▶ _Stored data entries_:
=-=-=

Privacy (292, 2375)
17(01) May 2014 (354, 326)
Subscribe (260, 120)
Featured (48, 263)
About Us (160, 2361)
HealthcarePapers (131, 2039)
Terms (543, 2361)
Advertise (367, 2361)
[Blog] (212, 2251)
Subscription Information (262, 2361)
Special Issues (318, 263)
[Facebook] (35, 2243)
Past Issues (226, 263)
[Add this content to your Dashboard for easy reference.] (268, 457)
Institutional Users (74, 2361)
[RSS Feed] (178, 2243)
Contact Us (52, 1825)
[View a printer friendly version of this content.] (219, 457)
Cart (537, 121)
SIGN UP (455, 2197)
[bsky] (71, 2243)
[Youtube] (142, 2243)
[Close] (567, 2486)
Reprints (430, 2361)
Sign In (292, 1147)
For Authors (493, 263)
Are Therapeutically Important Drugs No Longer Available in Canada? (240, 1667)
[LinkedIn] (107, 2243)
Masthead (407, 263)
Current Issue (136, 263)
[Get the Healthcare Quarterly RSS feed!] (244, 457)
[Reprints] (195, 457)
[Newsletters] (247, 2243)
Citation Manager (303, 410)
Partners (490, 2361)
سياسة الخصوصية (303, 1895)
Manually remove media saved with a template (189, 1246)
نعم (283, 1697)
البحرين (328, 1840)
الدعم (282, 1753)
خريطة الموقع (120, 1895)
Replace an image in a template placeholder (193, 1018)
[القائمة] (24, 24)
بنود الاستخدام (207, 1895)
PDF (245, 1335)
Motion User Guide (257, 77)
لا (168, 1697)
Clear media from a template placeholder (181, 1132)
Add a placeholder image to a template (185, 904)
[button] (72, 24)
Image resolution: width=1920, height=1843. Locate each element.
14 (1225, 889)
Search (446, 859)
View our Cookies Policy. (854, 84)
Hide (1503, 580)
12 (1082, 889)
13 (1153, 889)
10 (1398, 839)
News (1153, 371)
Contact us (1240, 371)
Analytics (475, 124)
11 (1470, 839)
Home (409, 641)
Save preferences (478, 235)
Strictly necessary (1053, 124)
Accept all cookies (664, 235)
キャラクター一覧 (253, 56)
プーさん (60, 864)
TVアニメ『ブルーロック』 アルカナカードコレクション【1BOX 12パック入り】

=-=-=

▶ _Work required_:
Output only a verbatim copy of the lines spanning from the line that contains "Search (446, 859)" to the end of the records above.

▶ _Answer box_:
Search (446, 859)
View our Cookies Policy. (854, 84)
Hide (1503, 580)
12 (1082, 889)
13 (1153, 889)
10 (1398, 839)
News (1153, 371)
Contact us (1240, 371)
Analytics (475, 124)
11 (1470, 839)
Home (409, 641)
Save preferences (478, 235)
Strictly necessary (1053, 124)
Accept all cookies (664, 235)
キャラクター一覧 (253, 56)
プーさん (60, 864)
TVアニメ『ブルーロック』 アルカナカードコレクション【1BOX 12パック入り】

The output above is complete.